Apostolic Church Fullness of God's Throne (In Portuguese: Igreja Apostólica Plenitude do Trono de Deus or IAPTD) is a neo-charismatic denomination founded in Brazil in 2006, by Agenor Duque and Ingrid Duque.

== History ==
Agenor Duque, former Minister of the World Church of the Power of God, (Igreja Mundial do Poder de Deus) has God-given a call for a new church. And followed his dream by following this vision he told his wife about what God had shown, believing in life called the bridegroom and his call to Ingrid Bishop dropped his personal dreams and projects, to live next to one of the bridegroom God's direction for their lives and their ministry, and thus founded the Apostolic Church Fullness of God's Throne on 7 September 2006.

== Media ==
The church rents programming on radio and television.

=== Radio ===
Acquired much of the programming of radio FM Musical, during the morning.

=== Television ===
Rented a few hours on television channels Mix TV, and on Saturdays on Channel Rede TV!.
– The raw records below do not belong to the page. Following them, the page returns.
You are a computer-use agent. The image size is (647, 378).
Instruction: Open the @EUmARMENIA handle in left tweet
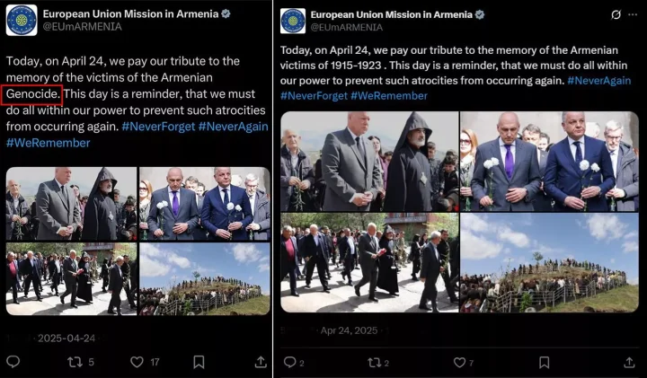pos(82,27)
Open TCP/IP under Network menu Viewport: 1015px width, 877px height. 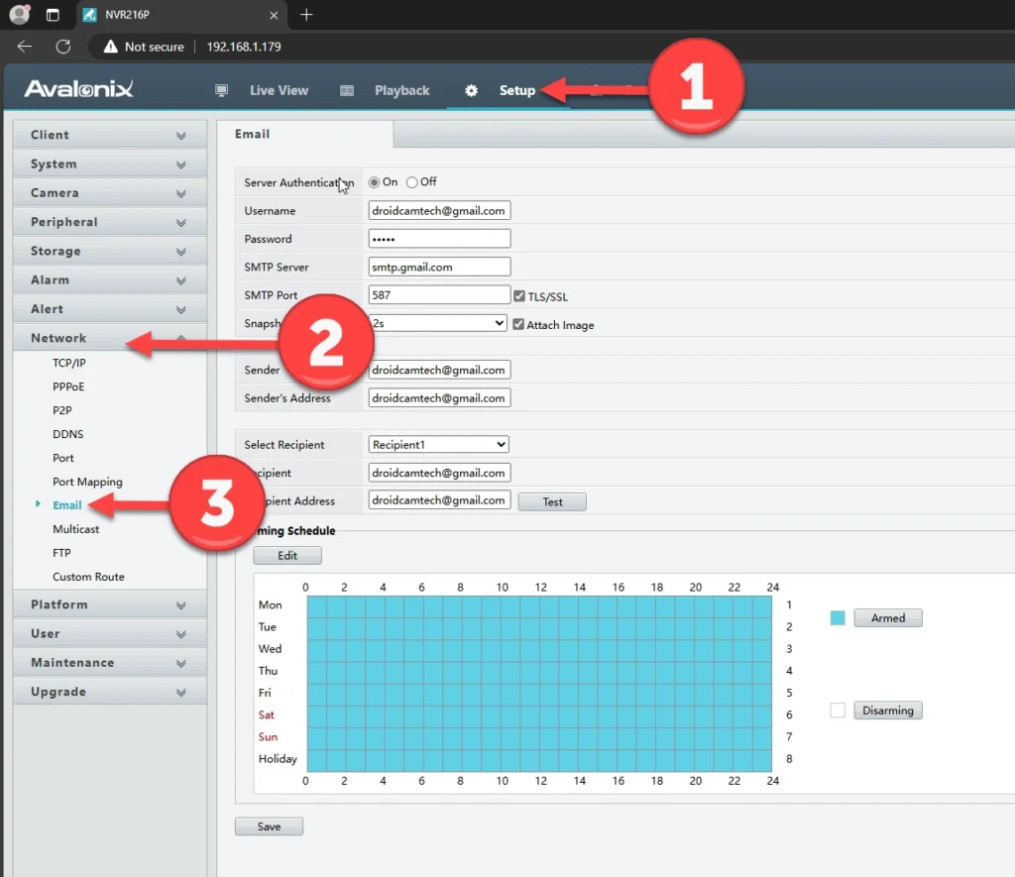click(69, 363)
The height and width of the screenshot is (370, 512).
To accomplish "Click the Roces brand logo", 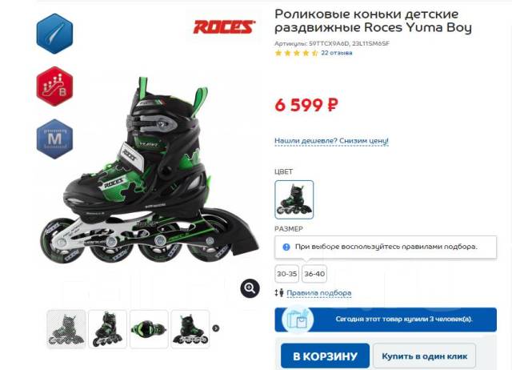I will (224, 26).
== Congress Revival Fire ==
Congress Revival Fire for Brazil is an event organized by IAPTD, led by the apostle Agenor Duque and bishop Ingrid Duque. In the 5th edition in 2013 occurred on days 9, 12 and 13 January, and with the participation of the Israeli pastor and evangelist Benny Hinn and pastors Marco Feliciano, Abilio Santana and Yossef Akiva, and the singers: Thalles Roberto, David Quinlan, Cassiane, David Passamani, among others. Currently in 6th edition held between 1 and March 5, 2014, and was attended by various groups and singers of gospel music, and ministers of the word of God.